2011–12 OFC Champions League

Tournament details
- Dates: 29 October 2011 – 12 May 2012
- Teams: 8 (from 7 associations)

Final positions
- Champions: Auckland City (4th title)
- Runners-up: Tefana

Tournament statistics
- Matches played: 26
- Goals scored: 88 (3.38 per match)
- Top scorer: Manel Expósito (6 goals)
- Best player: Albert Riera
- Best goalkeeper: Jacob Spoonley

= 2011–12 OFC Champions League =

The 2011–12 OFC Champions League, also known as the 2012 O-League, was the 11th edition of the Oceanian Club Championship, Oceania's premier club football tournament organized by the Oceania Football Confederation (OFC), and the 6th season under the current OFC Champions League name. It was contested by eight teams from seven countries. The teams were split into two four-team pools, the winner of each pool contesting the title of O-League Champion and the right to represent the OFC at the 2012 FIFA Club World Cup.

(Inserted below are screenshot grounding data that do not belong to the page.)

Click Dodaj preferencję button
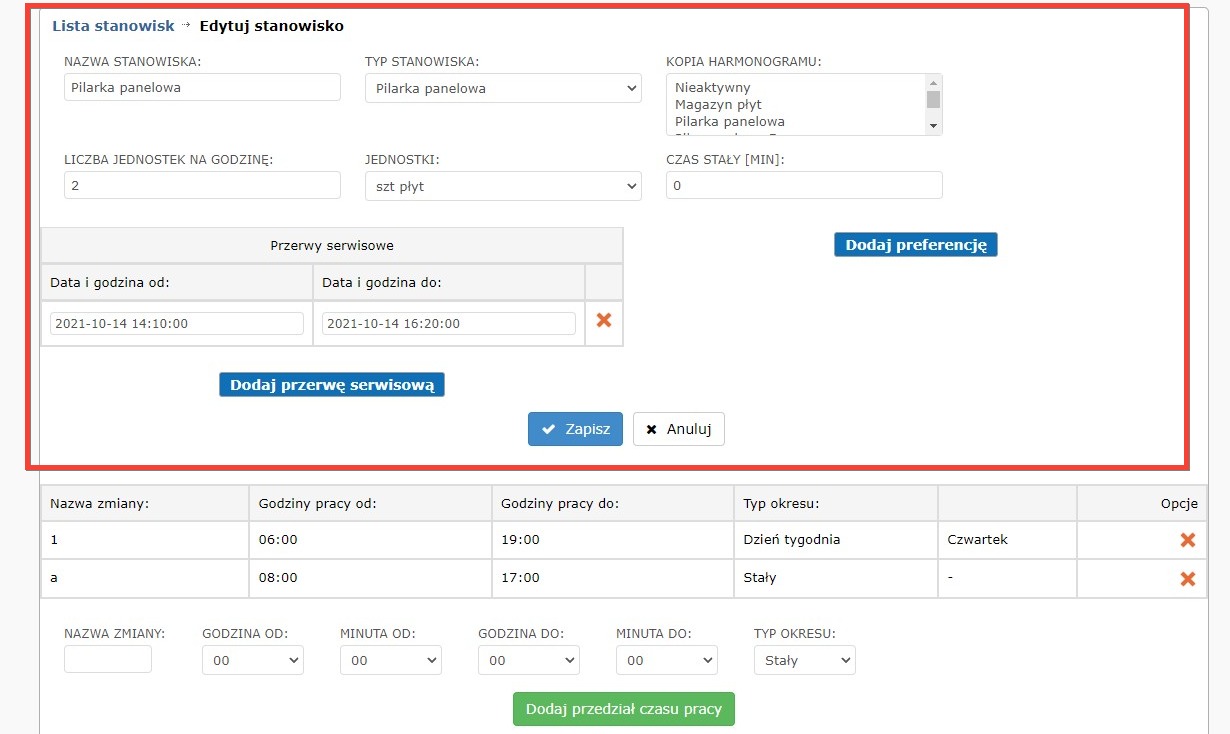This screenshot has height=734, width=1230. [x=915, y=245]
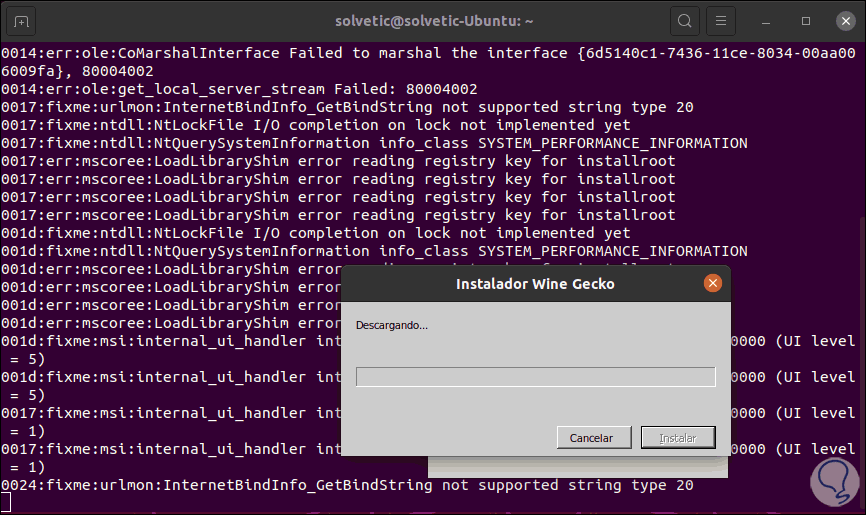Click the last InternetBindInfo_GetBindString line
Viewport: 866px width, 515px height.
347,485
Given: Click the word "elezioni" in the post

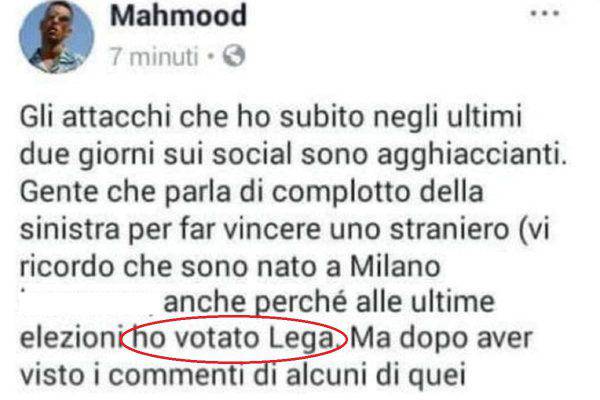Looking at the screenshot, I should pos(71,339).
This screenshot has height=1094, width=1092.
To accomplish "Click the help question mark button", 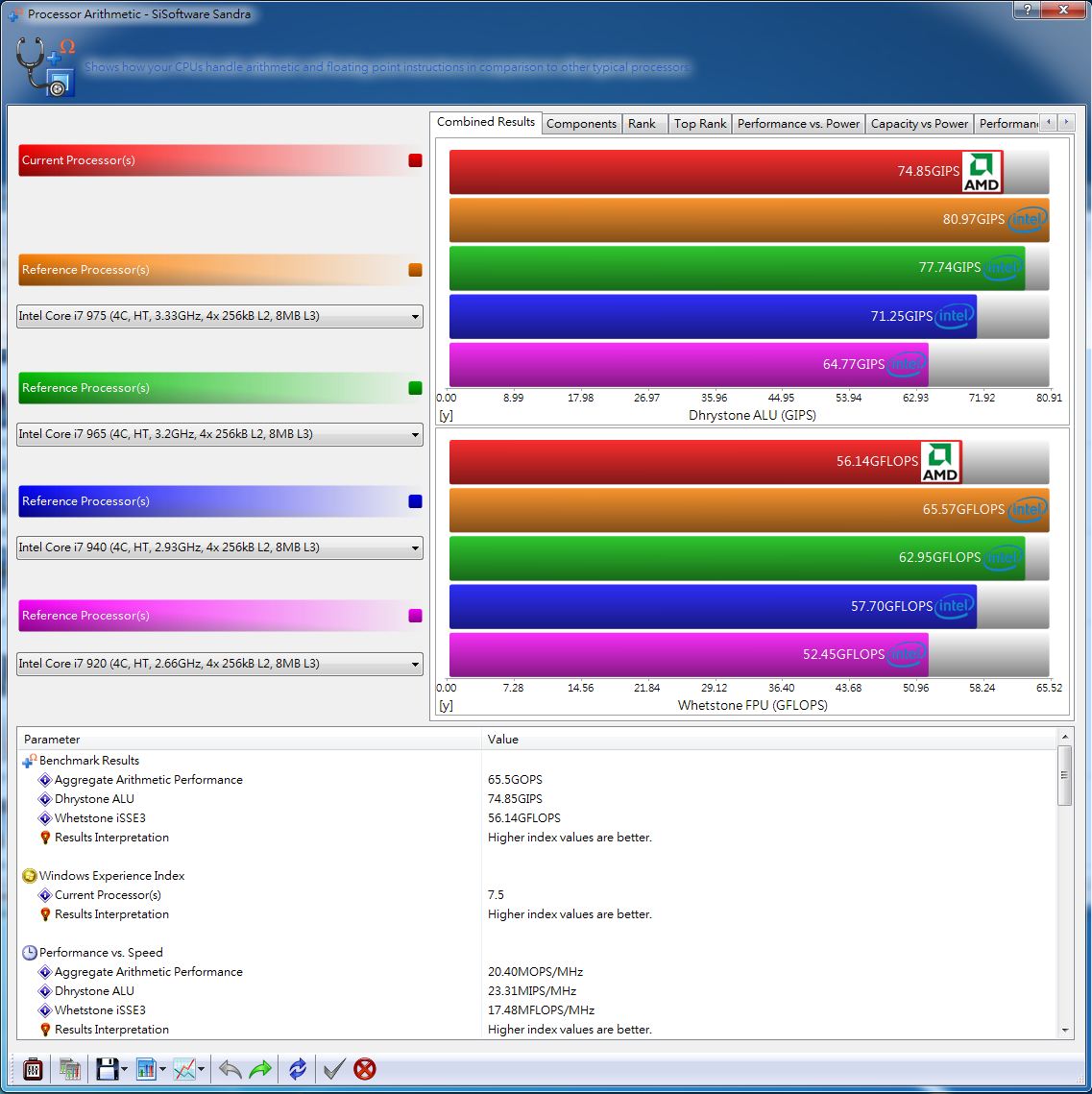I will pyautogui.click(x=1026, y=11).
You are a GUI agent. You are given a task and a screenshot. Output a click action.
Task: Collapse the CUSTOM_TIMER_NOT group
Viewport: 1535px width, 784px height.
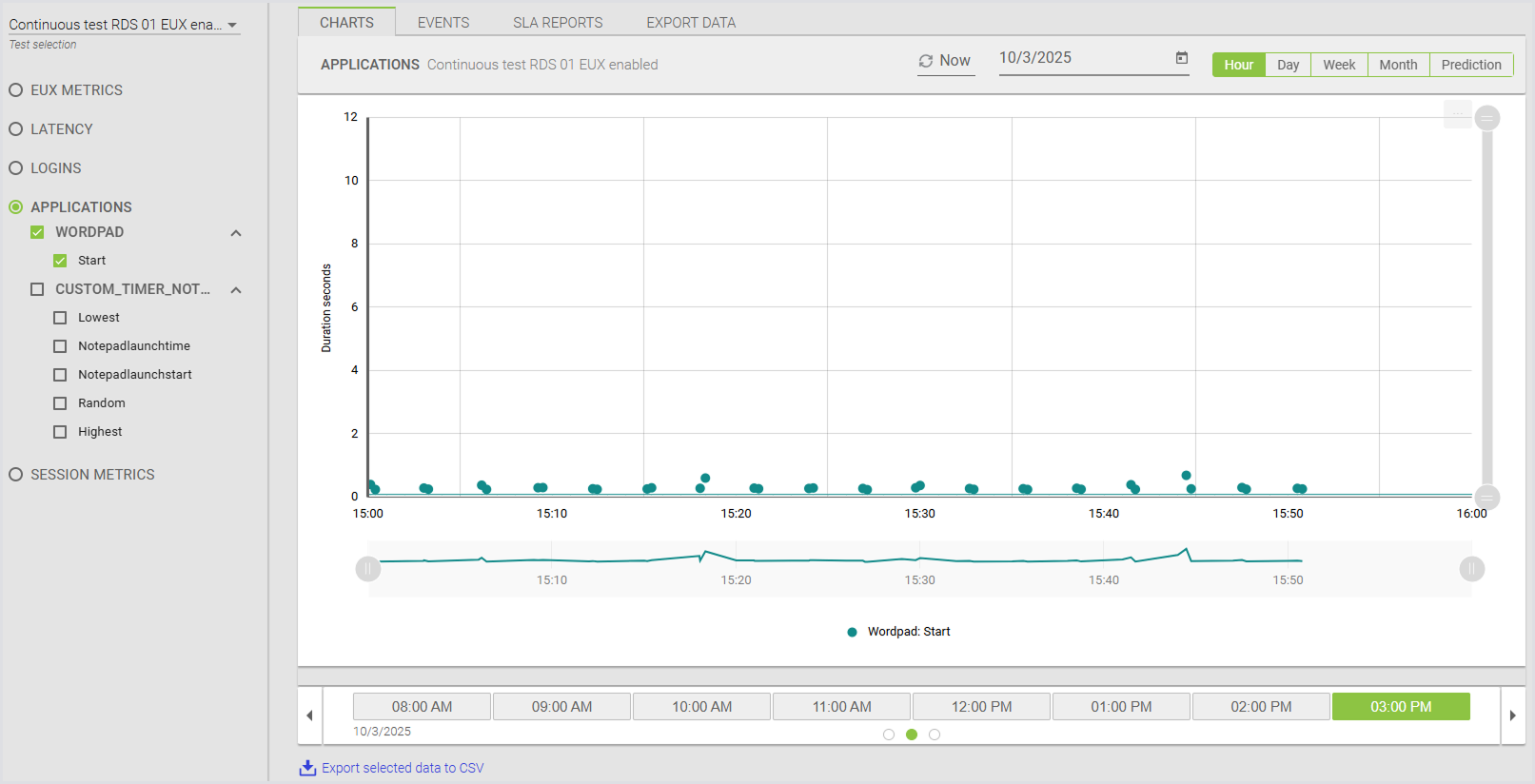236,290
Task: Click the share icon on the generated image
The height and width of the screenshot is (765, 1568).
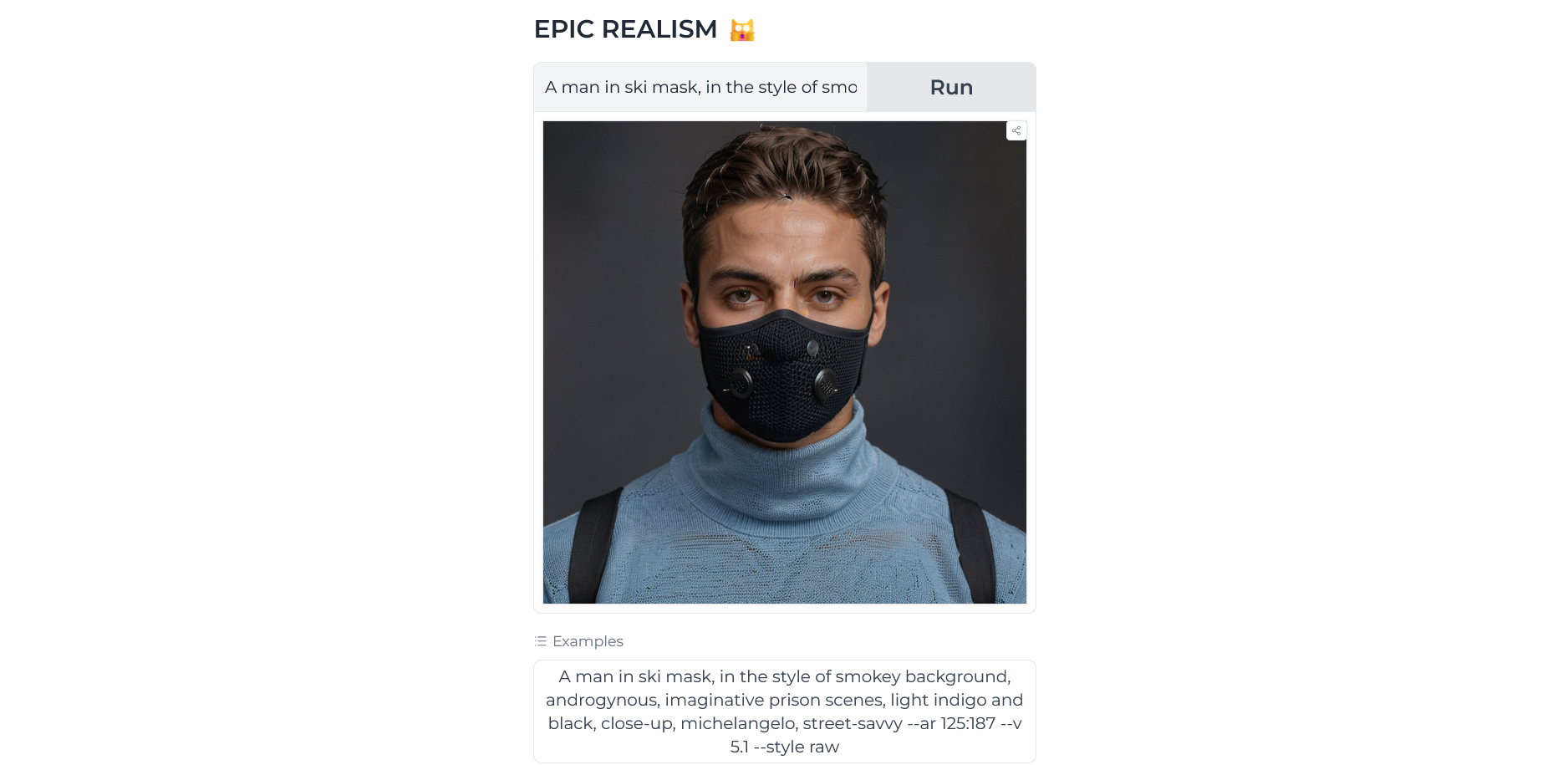Action: click(x=1016, y=130)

The title was won by the defending champions Auckland City.

==Participants==

From the 2011–12 season, the two New Zealand clubs were placed in different groups (in previous tournaments they were placed in the same group) – one was drawn with the club champions of Fiji, New Caledonia and Tahiti while the other competed in the second group with the champions of Vanuatu, Solomon Islands and Papua New Guinea.

Again no preliminary tournament for the 2011–12 O-League was played. Instead, the champion teams from American Samoa, Samoa, Cook Islands and Tonga would take part in a pilot stand-alone tournament in 2012. It was proposed that this competition would in future seasons became a preliminary tournament with the winner qualifying to play off for a place in the O-League (starting from 2012–13).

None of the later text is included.